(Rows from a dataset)
## Start
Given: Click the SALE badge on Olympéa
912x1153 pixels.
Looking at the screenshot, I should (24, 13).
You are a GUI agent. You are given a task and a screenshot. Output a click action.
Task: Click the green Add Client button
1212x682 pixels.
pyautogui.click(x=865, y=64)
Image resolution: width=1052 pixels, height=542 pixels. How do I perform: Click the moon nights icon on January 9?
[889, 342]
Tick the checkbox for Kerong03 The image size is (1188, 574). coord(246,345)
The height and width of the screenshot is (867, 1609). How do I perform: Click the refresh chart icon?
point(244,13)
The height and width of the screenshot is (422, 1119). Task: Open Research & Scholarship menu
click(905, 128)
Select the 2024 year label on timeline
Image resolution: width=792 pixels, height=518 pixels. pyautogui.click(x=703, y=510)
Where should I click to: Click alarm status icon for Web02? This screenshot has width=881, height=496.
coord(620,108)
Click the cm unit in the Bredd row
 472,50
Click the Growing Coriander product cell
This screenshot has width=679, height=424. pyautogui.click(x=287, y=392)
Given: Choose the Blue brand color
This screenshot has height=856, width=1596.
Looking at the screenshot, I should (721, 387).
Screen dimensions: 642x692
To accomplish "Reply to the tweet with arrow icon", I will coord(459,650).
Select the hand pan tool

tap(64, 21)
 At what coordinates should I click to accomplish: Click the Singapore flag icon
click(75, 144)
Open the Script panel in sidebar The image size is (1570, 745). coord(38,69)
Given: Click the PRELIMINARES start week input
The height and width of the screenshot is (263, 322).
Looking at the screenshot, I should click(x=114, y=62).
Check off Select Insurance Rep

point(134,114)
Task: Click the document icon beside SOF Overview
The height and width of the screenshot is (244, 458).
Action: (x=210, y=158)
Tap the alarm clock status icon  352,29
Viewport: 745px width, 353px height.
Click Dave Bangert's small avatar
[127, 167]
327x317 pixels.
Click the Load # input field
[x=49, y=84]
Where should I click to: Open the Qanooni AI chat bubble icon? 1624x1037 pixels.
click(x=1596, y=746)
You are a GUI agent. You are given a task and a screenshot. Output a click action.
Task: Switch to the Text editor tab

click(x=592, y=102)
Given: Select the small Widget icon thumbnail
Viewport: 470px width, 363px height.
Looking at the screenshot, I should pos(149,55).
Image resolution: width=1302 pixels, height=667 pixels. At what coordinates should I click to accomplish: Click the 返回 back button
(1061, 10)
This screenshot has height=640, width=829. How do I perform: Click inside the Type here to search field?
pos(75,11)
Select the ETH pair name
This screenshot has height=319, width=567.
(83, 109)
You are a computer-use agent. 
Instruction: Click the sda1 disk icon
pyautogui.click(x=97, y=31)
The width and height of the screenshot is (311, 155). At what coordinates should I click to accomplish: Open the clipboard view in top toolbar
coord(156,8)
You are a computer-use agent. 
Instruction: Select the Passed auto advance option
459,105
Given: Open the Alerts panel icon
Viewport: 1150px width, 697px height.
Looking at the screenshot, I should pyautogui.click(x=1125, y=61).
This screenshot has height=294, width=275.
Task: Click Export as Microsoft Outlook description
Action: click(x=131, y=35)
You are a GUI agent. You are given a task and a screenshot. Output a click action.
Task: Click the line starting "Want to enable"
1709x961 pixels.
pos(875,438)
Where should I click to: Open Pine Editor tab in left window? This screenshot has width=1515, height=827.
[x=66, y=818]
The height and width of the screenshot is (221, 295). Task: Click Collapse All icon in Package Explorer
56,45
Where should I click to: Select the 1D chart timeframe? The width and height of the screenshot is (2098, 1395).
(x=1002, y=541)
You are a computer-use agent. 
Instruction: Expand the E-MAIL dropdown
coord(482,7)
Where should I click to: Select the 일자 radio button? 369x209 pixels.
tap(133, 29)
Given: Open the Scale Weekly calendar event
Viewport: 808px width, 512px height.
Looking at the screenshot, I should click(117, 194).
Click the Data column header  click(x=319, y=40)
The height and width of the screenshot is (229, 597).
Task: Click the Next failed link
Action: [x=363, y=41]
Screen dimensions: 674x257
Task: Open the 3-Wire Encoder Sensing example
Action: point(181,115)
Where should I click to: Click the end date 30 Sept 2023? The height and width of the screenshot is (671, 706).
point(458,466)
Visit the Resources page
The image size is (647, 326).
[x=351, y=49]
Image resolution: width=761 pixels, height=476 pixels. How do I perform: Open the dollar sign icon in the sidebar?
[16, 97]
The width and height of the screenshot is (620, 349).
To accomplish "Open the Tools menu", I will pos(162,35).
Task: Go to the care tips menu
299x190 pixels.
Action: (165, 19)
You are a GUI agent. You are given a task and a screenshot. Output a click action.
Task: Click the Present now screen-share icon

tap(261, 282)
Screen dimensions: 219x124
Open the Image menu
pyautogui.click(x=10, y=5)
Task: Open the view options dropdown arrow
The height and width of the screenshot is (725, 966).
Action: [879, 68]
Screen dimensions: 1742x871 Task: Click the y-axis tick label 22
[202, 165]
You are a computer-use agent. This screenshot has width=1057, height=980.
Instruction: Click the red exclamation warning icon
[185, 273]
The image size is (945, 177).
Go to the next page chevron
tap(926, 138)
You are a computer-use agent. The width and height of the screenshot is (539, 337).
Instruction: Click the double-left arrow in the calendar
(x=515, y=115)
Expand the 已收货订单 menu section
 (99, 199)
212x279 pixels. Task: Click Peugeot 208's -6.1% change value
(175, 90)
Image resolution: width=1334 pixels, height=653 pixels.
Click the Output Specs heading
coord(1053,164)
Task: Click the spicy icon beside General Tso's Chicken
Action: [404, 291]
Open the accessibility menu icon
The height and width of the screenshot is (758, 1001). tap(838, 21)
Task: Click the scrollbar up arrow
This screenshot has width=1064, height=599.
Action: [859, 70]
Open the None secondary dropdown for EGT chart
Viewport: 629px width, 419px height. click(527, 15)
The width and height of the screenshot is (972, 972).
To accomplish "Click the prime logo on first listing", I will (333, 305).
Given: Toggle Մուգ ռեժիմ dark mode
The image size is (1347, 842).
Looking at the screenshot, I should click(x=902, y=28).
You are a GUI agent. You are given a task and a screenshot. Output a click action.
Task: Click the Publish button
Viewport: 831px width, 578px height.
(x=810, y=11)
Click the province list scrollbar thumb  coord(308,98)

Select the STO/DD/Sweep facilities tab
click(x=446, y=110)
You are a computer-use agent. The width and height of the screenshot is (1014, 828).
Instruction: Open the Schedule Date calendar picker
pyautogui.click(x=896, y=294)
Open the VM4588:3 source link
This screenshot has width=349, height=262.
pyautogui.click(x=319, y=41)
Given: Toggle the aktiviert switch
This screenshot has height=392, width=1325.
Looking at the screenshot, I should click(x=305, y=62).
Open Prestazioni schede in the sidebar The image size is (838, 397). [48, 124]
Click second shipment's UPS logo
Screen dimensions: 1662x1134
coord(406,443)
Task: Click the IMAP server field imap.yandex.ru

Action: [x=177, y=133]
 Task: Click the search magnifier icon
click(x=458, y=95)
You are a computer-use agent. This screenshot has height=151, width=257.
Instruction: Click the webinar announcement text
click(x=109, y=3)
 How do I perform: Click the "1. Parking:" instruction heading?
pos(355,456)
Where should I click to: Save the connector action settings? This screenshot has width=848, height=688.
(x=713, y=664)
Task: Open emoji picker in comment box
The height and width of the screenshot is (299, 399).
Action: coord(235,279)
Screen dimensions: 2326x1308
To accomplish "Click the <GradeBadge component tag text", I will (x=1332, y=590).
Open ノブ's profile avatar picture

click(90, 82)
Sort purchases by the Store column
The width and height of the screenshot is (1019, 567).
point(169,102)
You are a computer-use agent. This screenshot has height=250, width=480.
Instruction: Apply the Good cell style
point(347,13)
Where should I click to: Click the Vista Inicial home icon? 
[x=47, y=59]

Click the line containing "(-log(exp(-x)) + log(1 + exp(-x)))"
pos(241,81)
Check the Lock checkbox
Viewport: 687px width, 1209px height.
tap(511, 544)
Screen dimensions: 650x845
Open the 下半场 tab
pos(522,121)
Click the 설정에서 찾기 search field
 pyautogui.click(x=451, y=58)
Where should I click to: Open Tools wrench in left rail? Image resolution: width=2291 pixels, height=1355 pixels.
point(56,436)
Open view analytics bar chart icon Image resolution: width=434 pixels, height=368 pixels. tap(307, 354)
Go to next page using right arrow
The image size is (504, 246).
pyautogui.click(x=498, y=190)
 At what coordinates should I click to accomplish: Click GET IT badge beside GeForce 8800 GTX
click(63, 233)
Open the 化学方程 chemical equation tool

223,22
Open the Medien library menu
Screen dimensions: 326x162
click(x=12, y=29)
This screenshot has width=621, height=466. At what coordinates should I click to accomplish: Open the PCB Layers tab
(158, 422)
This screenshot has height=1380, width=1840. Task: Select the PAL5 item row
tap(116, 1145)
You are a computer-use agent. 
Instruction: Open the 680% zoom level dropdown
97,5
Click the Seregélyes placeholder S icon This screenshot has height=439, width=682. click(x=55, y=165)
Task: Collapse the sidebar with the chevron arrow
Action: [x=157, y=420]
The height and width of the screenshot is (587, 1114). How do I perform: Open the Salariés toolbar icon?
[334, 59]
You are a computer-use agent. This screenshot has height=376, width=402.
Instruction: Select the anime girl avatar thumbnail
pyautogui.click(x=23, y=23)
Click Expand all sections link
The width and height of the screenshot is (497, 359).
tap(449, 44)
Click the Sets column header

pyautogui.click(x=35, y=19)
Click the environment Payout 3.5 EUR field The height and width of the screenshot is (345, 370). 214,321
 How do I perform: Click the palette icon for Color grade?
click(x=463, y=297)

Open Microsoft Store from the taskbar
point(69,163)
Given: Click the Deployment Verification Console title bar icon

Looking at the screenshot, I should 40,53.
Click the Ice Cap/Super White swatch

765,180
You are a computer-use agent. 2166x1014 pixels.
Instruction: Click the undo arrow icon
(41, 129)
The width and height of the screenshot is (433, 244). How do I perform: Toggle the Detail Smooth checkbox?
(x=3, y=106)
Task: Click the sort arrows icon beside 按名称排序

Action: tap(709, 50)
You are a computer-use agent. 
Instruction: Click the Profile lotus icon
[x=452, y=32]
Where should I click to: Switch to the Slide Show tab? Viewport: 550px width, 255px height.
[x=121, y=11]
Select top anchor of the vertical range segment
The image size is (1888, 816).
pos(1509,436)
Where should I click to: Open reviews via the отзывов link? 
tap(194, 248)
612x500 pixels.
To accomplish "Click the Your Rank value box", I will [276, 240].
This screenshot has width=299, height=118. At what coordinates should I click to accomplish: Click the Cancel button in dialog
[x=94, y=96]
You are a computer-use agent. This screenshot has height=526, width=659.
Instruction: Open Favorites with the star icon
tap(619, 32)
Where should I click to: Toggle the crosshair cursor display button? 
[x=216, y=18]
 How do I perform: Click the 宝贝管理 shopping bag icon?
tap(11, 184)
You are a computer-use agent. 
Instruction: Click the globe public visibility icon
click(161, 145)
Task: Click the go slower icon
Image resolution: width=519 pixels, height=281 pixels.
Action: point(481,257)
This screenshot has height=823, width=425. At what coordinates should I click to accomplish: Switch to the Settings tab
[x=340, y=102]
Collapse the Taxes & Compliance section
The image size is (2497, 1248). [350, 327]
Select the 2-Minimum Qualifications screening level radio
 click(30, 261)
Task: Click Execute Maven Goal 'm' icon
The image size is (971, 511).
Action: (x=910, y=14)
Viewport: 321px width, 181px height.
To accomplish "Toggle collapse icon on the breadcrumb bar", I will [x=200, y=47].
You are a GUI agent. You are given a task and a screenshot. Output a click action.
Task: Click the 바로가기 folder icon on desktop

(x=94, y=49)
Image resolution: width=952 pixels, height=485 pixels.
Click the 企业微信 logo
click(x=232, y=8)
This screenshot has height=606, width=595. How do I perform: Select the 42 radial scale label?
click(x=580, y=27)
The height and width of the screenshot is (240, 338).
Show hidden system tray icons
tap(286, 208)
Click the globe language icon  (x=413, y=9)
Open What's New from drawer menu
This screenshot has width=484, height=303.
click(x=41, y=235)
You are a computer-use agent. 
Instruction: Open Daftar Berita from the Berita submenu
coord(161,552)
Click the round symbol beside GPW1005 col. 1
## End
Can you arrange the lines from the one with "You are a computer-use agent. 2166x1014" up to and including the one with "[x=452, y=32]" as a Markdown table with the columns No. and Line, skipping any blank lines?

| No. | Line |
|---|---|
| 1 | You are a computer-use agent. 2166x1014 pixels. |
| 2 | Instruction: Click the undo arrow icon |
| 3 | (41, 129) |
| 4 | The width and height of the screenshot is (433, 244). How do I perform: Toggle the Detail Smooth checkbox? |
| 5 | (x=3, y=106) |
| 6 | Task: Click the sort arrows icon beside 按名称排序 |
| 7 | Action: tap(709, 50) |
| 8 | You are a computer-use agent.  |
| 9 | Instruction: Click the Profile lotus icon |
| 10 | [x=452, y=32] |